= TASK =
Each line below that holds the word "computer" counts once. Say how many such lines there are, and no more.

= DATA EXCERPTS =
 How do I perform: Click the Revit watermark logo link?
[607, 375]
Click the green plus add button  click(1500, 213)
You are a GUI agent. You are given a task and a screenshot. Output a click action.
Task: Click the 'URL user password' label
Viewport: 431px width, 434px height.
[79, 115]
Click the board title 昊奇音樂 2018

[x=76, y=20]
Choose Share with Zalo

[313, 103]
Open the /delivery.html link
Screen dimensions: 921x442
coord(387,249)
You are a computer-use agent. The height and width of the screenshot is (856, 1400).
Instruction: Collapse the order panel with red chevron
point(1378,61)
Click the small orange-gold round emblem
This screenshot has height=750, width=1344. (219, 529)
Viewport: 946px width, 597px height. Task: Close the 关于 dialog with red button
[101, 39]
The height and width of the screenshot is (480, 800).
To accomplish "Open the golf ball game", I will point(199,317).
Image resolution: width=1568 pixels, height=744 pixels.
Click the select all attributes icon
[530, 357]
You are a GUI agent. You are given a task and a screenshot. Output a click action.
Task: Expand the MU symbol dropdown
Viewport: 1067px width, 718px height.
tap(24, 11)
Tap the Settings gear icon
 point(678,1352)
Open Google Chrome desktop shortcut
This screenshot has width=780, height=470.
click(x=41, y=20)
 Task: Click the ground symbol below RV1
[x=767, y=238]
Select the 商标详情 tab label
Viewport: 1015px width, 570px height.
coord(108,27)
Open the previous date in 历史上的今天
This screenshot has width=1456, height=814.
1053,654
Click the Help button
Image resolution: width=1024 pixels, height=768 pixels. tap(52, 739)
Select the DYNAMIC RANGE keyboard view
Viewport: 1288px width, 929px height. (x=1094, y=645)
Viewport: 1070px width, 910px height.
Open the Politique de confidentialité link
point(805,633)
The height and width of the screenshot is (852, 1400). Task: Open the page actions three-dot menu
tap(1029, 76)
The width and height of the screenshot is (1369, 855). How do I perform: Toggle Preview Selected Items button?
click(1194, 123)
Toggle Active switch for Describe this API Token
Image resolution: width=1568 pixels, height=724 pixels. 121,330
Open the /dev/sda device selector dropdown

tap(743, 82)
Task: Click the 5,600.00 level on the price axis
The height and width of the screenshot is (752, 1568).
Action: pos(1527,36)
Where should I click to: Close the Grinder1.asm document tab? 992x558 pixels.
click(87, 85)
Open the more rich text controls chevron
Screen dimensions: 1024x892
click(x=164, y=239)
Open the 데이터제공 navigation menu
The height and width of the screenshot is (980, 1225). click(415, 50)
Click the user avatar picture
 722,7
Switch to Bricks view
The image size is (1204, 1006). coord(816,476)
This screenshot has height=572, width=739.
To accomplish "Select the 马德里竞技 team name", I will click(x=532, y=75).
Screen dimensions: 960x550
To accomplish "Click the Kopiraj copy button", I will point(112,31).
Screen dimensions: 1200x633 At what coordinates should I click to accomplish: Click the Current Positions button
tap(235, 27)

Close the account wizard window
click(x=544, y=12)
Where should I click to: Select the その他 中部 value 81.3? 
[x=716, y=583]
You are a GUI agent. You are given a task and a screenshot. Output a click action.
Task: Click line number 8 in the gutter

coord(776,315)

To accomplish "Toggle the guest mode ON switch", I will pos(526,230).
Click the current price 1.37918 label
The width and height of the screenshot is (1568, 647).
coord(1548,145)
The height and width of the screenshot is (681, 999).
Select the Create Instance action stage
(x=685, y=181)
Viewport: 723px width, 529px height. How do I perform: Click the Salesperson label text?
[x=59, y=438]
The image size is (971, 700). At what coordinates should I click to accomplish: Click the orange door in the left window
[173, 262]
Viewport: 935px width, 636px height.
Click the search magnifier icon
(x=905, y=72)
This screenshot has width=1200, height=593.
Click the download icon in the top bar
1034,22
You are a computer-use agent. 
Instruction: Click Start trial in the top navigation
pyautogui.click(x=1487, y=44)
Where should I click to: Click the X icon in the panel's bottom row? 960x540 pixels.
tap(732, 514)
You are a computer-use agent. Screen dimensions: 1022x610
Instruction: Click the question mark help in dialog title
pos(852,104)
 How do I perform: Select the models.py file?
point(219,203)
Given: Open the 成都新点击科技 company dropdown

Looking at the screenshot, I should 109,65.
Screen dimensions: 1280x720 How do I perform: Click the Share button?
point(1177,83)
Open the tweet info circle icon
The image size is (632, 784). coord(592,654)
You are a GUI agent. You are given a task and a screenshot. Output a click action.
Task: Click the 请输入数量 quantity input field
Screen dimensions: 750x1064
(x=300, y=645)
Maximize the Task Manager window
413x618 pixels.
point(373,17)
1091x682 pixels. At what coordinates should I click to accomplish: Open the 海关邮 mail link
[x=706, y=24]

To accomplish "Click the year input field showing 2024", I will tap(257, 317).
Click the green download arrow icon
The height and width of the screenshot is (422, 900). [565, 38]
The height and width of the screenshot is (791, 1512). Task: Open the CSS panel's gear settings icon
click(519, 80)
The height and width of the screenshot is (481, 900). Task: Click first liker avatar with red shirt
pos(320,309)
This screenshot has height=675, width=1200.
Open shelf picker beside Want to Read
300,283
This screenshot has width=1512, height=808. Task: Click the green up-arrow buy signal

= REPLY =
3